Dataset items
....

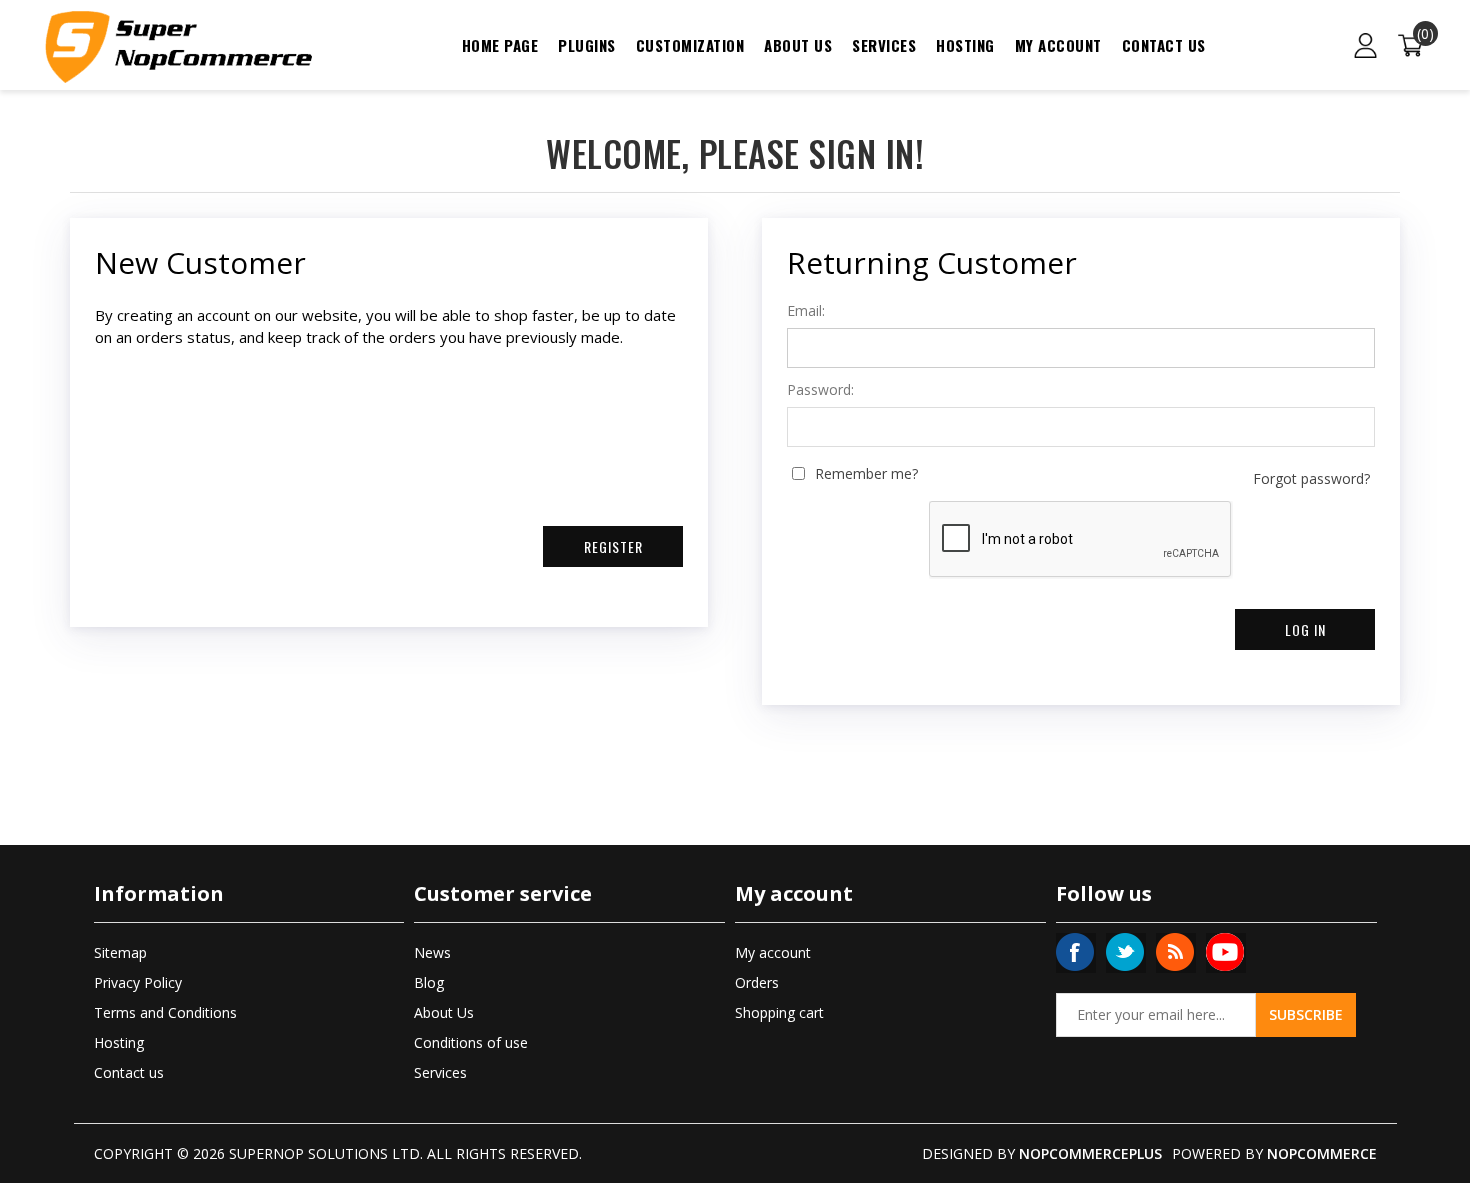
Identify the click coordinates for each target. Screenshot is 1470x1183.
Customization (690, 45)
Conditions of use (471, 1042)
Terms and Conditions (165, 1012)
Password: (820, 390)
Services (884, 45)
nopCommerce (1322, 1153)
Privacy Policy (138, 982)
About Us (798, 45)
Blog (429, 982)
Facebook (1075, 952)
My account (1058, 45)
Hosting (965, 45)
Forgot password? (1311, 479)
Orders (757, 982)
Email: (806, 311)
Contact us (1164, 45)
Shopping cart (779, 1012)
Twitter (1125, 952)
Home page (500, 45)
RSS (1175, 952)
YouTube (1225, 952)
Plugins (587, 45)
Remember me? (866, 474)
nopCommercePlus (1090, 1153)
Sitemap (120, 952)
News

....

▸ Task details: The answer must consist solely of the number of lines in the entries that contain the word "Conditions".

▸ Task solution: 2